● **Instructions to follow**
Copy the lines word for word, starting at the line containing "Switch to the Devpost tab" and ending at the line containing "pyautogui.click(x=460, y=58)", with both of those lines included.

* Start Extracted records *

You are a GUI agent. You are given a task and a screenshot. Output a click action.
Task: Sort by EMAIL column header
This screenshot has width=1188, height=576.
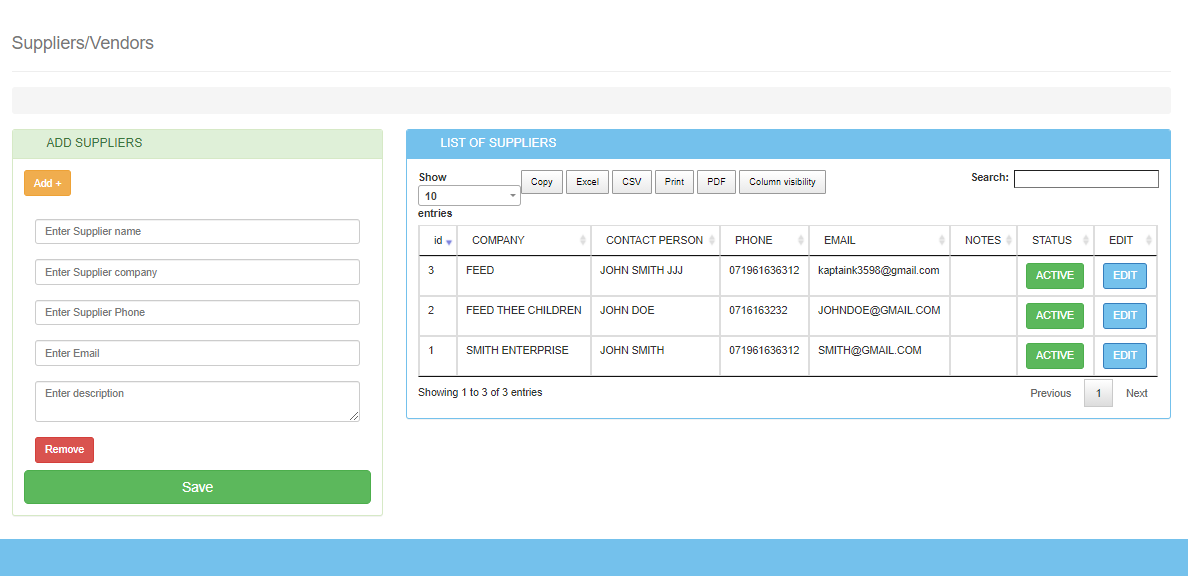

* End Extracted records *
* Start Extracted records *

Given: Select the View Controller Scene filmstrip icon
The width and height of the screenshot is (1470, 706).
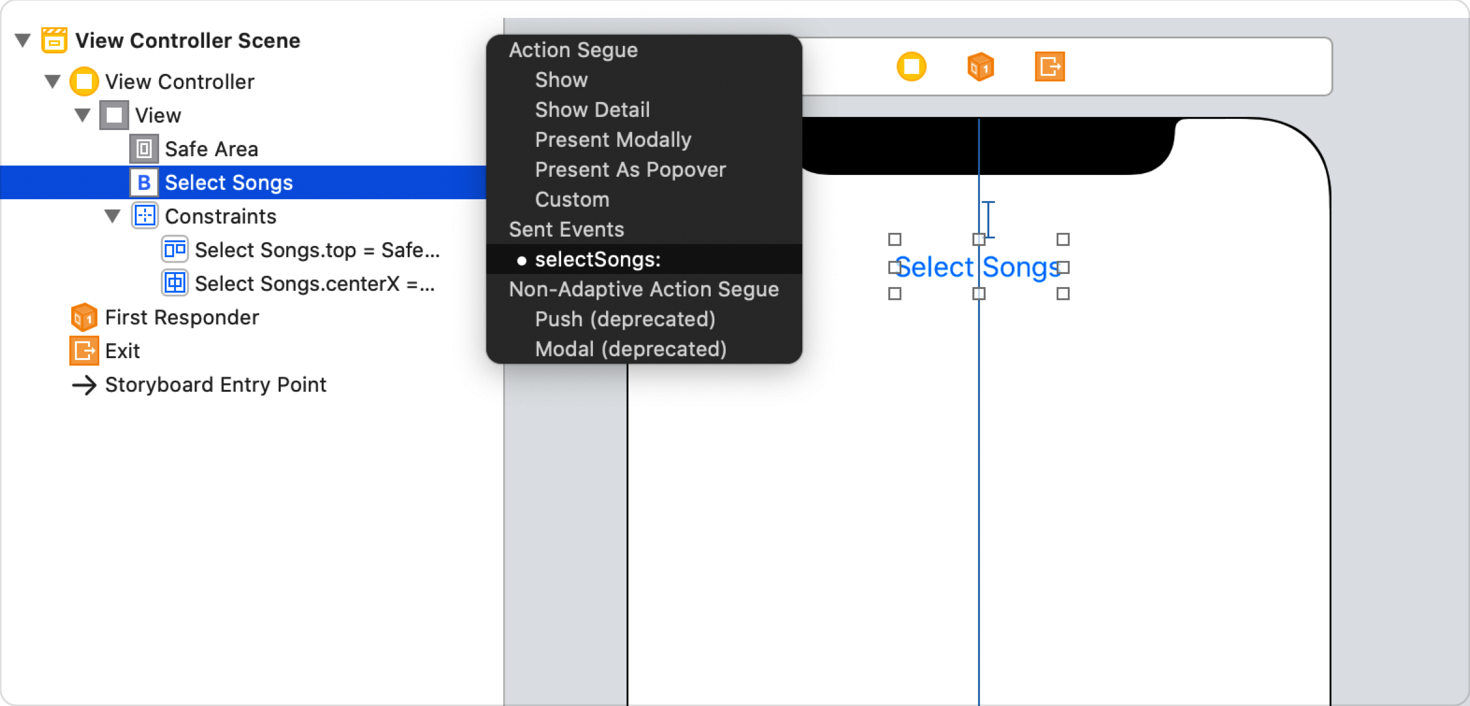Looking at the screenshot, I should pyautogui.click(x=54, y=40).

* End Extracted records *
* Start Extracted records *

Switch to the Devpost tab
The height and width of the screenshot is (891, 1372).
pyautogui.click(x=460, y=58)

* End Extracted records *

● **Exercise output**
Switch to the Devpost tab
The height and width of the screenshot is (891, 1372).
pyautogui.click(x=460, y=58)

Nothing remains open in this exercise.